### What you will do
Only the pictures are to be dropped; the rest of the data below is to be duplicated exactly.

### Supplied records
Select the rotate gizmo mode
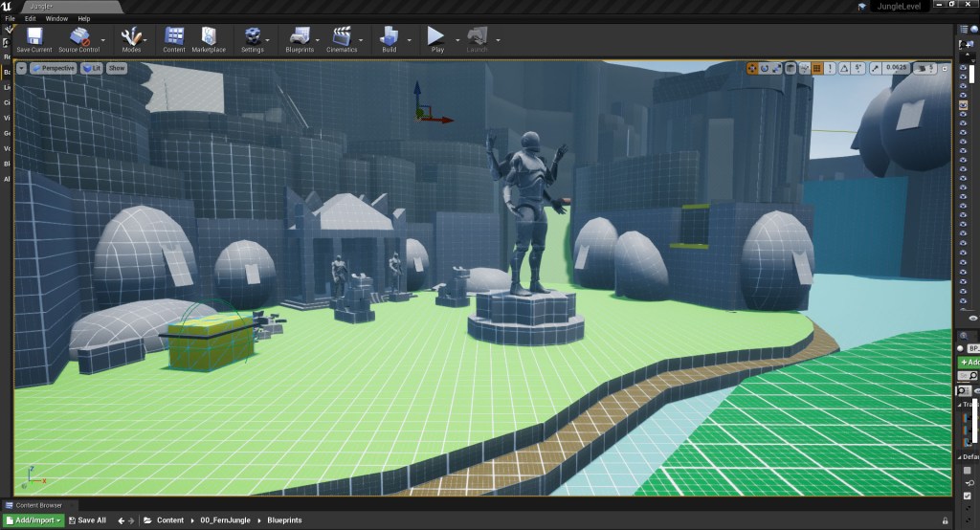Screen dimensions: 980x530 point(765,68)
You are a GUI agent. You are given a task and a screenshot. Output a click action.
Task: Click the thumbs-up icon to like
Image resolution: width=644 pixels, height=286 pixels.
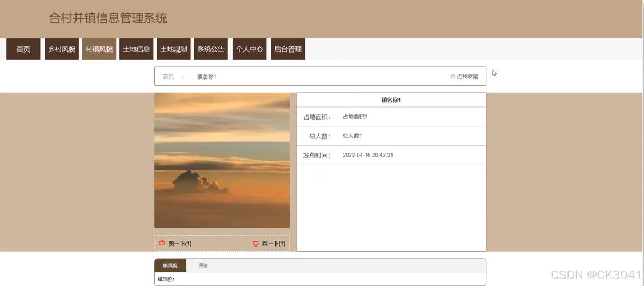coord(162,244)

### Solution
Select the rotate gizmo mode
Screen dimensions: 980x530 point(765,68)
You are a GUI agent. You are given a task and a screenshot. Output a click action.
Task: Click the thumbs-up icon to like
Image resolution: width=644 pixels, height=286 pixels.
coord(162,244)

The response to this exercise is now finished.